Task item | Pictures are to be left out, but please repeat each record exactly.
-- Opening Marker --
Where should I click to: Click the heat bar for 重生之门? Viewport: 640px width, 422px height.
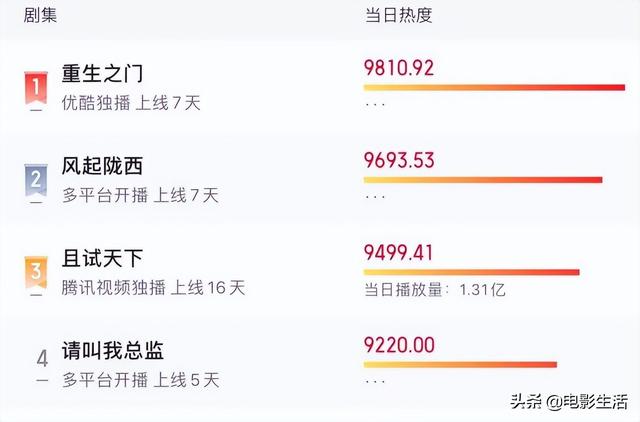(x=494, y=88)
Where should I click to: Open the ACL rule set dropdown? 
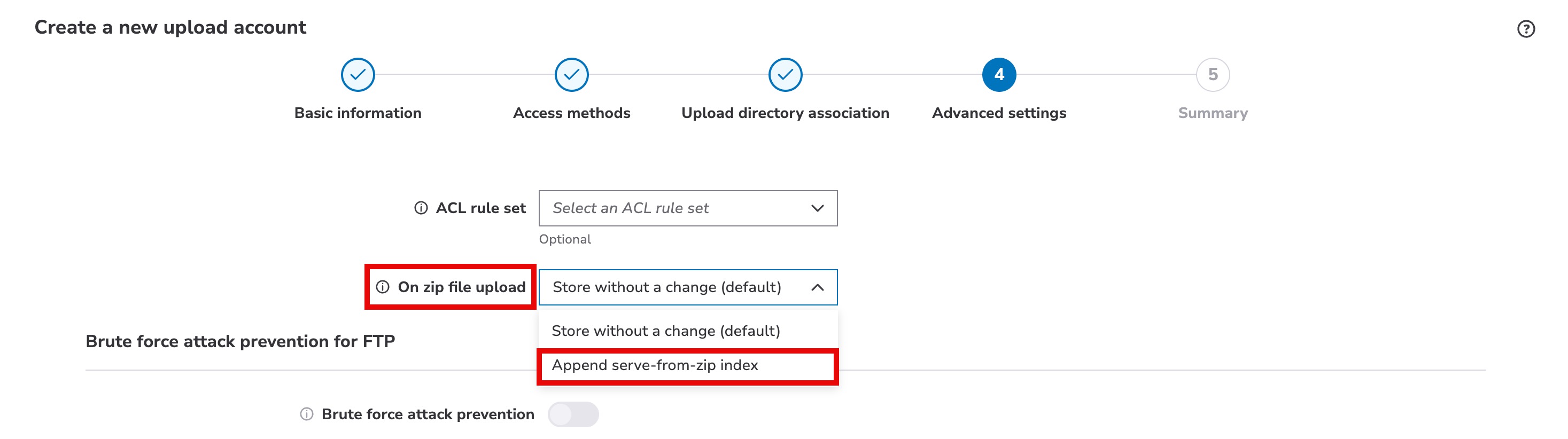tap(688, 208)
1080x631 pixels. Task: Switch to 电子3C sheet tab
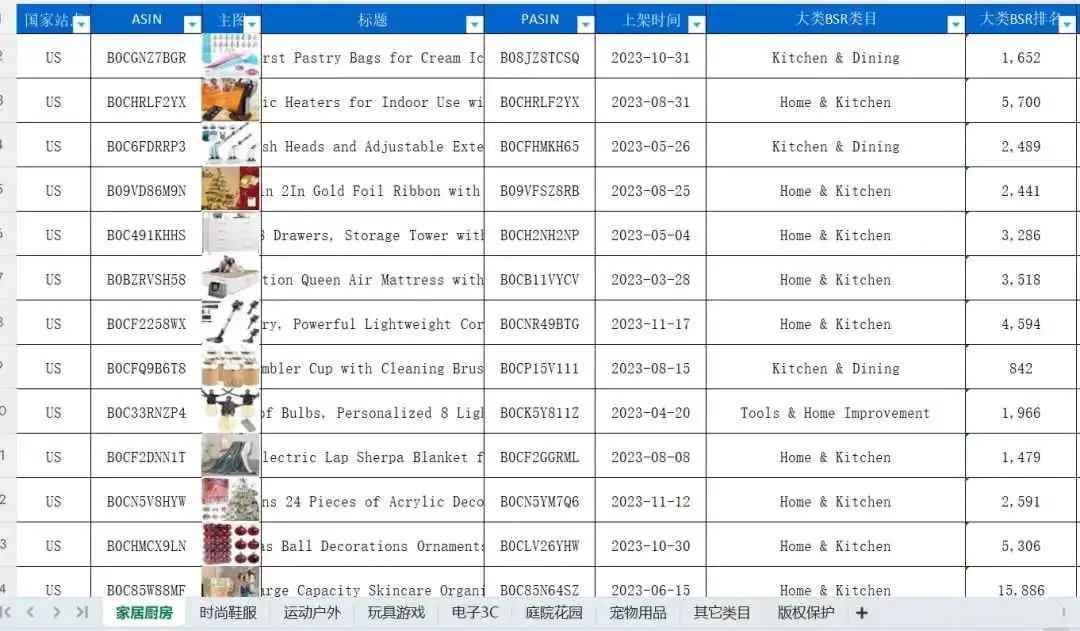coord(475,612)
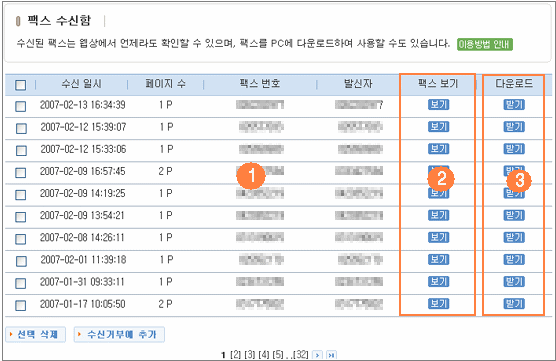Jump to the last page with the double-arrow icon
Image resolution: width=556 pixels, height=361 pixels.
[x=332, y=355]
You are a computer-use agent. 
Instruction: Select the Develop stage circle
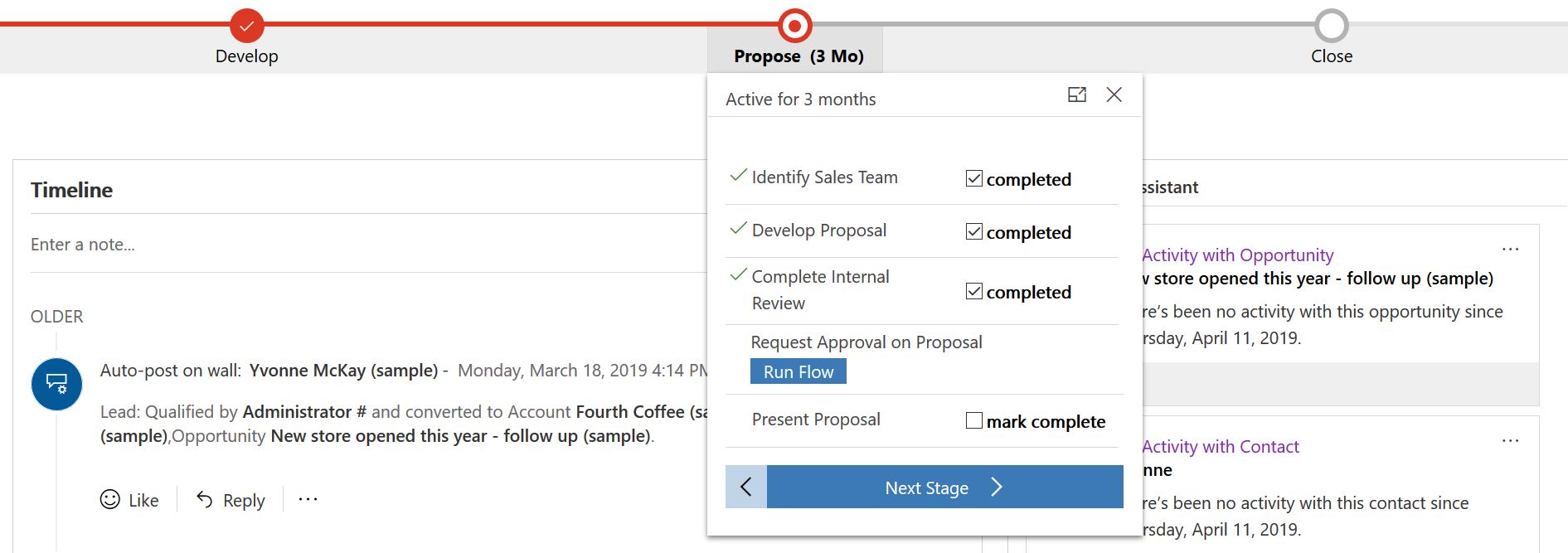point(246,26)
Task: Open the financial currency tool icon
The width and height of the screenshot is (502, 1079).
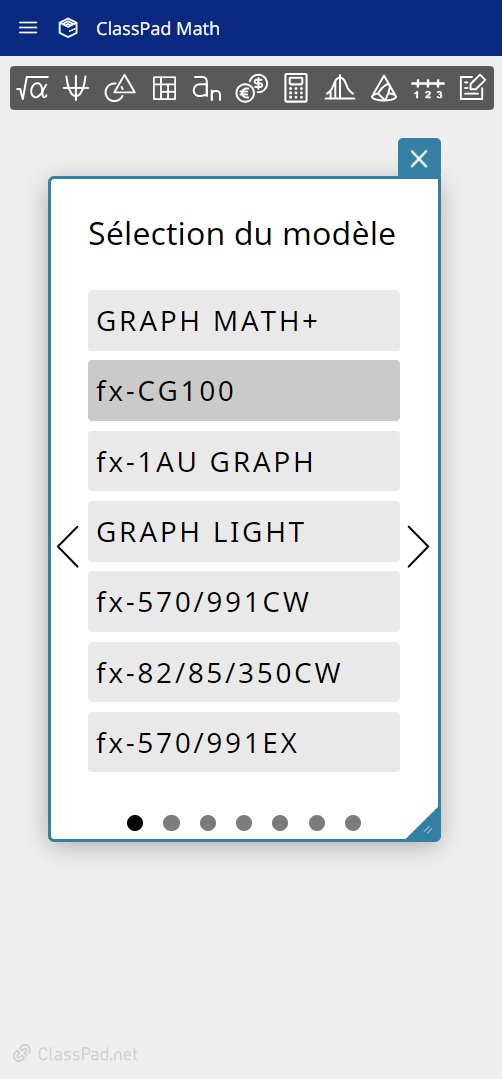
-- Closing Marker --
Exercise response |
Where should I click to: Click the heat bar for 重生之门? Viewport: 640px width, 422px height.
(x=494, y=88)
Where should I click to: Open the ACL rule set dropdown? 
tap(688, 208)
1080x631 pixels. Task: Switch to 电子3C sheet tab
coord(475,612)
Jump to the last page with the double-arrow icon
Image resolution: width=556 pixels, height=361 pixels.
[x=332, y=355]
You are a computer-use agent. 
Instruction: Select the Develop stage circle
point(246,26)
Task: Open the financial currency tool icon
The width and height of the screenshot is (502, 1079).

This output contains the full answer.